With Israel’s decision to use the violent provocations by Hamas on 7 October 2023 as an opportunity to wipe the Gaza Strip and with it two million people off the map, Germany’s ‘Israel is part of our reason of state’ doctrine is being put to a particular test. Germany must now take a stand against a state that spits in the face of all criteria of a modern democracy and foreign policy committed to humanist values, openly disregards the UN and also wants to wipe it off the map, not only commits genocide but openly postulates it, uses hunger and water deprivation as a means of war, has children and journalists deliberately murdered by snipers, attacks neighbouring nations under the protective shield of the USA and kills their politicians, to name just a few features of current Israeli policy.

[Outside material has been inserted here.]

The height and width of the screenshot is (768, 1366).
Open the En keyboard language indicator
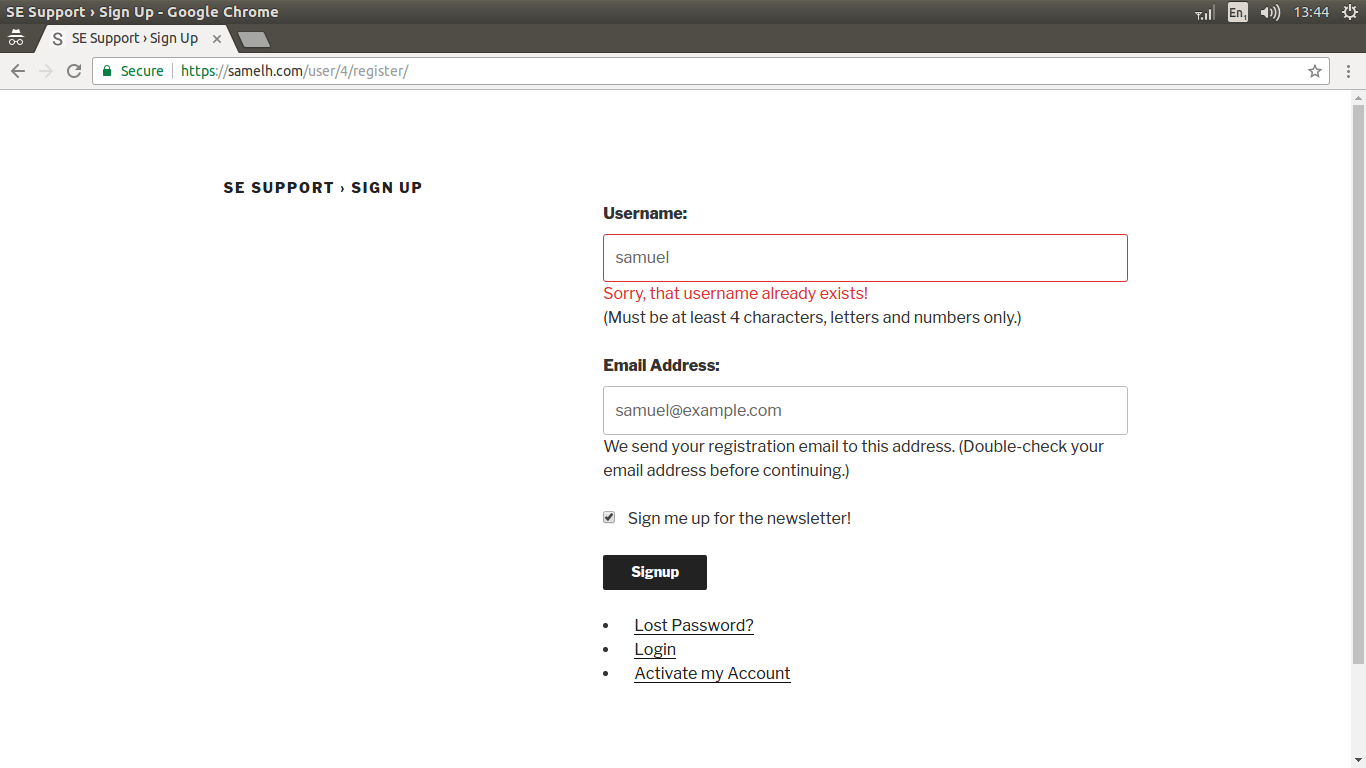(x=1238, y=12)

We have to realise: Germany passes this endurance test with flying colours. Without batting an eyelid, the Federal Chancellor informs the world press that Israel is complying with international law, that it is merely shooting back and that there is only one place for Germany, namely on Israel’s side. As if the catalogue of criteria for identifying good and ‘rogue states’ had never existed (and while this catalogue is still being used against Russia!), as if there were no international law and no international institutions that condemn Israel, Germany’s government brazenly and bluntly declares that there is no reason to criticise Israel.

This FREEDOM OF GERMANY is new. It is the freedom of a power that believes itself to be superior, which assumes as a matter of course, both internally and externally, that its biased view of the course of the world will be accepted as truth by people, institutions, media and parties without being asked, even when it comes to denying a crime that is taking place before our very eyes. The USA is the role model. The USA knows no different, they have never been accused of any of their crimes, because THEY are the ones who determine the narratives and write the history books.

This freedom of power is Germany’s goal. It arises from the “special responsibility” that Germany cannot escape due to its past.